Some noticeable gaps the agent had:

  • Unable to access or configure the test target, even with commands available through the XCode MCP tool
  • General lack of best practices in Swift like force unwrapping and not understanding #Preview blocks
  • Confusion on what manual validation commands were possible with the XCode MCP tool (swiping is possible, shrinking an app to split screen is not doable)
  • Unable to validate or observe crashes which occurred due to data models requiring migration

Every four or five tasks or so, I started kicking off a review session. Using a fresh session, I ask Claude to act as an expert reviewer to analyze the codebase and fix issues:

Before we work on task 18, review the entire codebase as a principal iOS engineer. Look for problems or areas that we need to fix. Don't jump into fixing them but write up a list of areas that you recommend we address

This enabled the agent to review the overall code structure and identify problems that fell outside the it’s narrow task focus.

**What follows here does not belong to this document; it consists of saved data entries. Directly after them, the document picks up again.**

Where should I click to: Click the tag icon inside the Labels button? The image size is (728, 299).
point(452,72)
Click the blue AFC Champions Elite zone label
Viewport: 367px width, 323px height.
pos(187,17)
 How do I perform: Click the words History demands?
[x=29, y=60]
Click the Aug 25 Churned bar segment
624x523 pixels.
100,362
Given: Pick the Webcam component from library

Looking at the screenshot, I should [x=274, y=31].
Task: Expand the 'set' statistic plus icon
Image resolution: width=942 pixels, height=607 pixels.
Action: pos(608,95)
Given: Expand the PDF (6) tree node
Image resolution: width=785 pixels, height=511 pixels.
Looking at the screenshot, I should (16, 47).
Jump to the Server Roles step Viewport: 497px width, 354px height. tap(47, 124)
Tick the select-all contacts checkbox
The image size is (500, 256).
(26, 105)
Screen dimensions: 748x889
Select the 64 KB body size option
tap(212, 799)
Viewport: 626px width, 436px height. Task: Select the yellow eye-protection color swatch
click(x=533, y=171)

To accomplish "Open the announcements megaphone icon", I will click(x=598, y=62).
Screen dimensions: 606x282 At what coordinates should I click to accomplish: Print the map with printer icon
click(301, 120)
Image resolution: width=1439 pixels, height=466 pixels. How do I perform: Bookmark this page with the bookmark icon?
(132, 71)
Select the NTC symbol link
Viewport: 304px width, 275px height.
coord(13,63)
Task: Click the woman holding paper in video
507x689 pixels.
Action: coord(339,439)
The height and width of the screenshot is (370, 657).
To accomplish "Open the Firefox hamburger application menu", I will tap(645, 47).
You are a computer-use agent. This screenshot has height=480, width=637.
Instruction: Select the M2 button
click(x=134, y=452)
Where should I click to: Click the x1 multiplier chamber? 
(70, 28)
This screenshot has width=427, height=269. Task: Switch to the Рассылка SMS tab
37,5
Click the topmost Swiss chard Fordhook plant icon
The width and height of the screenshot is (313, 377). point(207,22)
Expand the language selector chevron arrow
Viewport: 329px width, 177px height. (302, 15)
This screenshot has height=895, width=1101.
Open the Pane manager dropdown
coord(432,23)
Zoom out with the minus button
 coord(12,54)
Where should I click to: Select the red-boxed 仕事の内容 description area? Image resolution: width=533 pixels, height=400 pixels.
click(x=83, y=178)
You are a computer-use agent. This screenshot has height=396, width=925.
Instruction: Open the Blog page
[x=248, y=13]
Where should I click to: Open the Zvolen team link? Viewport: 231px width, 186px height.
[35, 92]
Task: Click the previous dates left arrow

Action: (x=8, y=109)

review-workflow My final workflow that incorporates an expert review session every 4-5 tasks.

I was generally impressed with the issues it identified, overperforming as a reviewer compared to it’s junior-level project brainstorming.

expert-review-output Representative first output from the expert reviewer, enabling me to dive into each identified issue and determine if it was correct or a hallucination.

But the most fantastic part was definitely the automation of manual validation. With just my bare bones setup, Claude Code + XcodeBuildMCP was able to fully handle complex visual verification tasks.



The code –> compile –> manual test loop takes quite a lot of time with mobile builds. While the agent is quite slow, it was a huge boost to be able to let it run for as long as it needed in the background.

It’s normally very frustrating to do the manual validation loop across different OS versions (which can have quite different APIs) and form factors (iPhone vs iPad) on every significant change, but with coding agents this part of the workflow is a breeze.

ipad-validation Asking the coding agent to do the same verification tasks again on iPad.

Coding agents still struggle quite a bit with complex interactive tasks. It was able to identify the problem when I attached a video showing the bug, but it isn’t able to fix layout issues that are combined with keyboard animations or transitions. I always ended up stepping in to debug the issue myself.

Complex layout interaction is definitely a major gap in the models themselves. It makes sense that it’s a weakness given how challenging it would be to construct a dataset or benchmarks for interactive layouts and animations. I would suggest foregoing the agents entirely in this case (or have it just generate the starting code), and manually tune/test these cases for final app polish.

Next steps

todo-complete Before and after, from mock to real prototype app.

While the app is certainly not done, with more features and edge cases I can test, I also want to explore more topics within agentic mobile development.

Specifically I’m curious about:

  • Investigating tools for mobile vibe coding gaps (crash detection)
  • Researching mobile (and UI) LLM benchmarks
  • Conducting a comparison of React Native, SwiftUI, and Swift in terms of agentic performance
  • Testing a larger range of agents (Codex, CursorAI, etc) against Claude Code to see if there’s any variance in mobile code quality

There’s many open question about how we can make the agentic workflow better for mobile apps! I hope this essay adds useful information to the collective knowledge of the mobile dev community, and I’m excited to keep digging in.


This article was last updated on 11/30/2025. v1 is 2,411 words and took 5 hours to write and edit.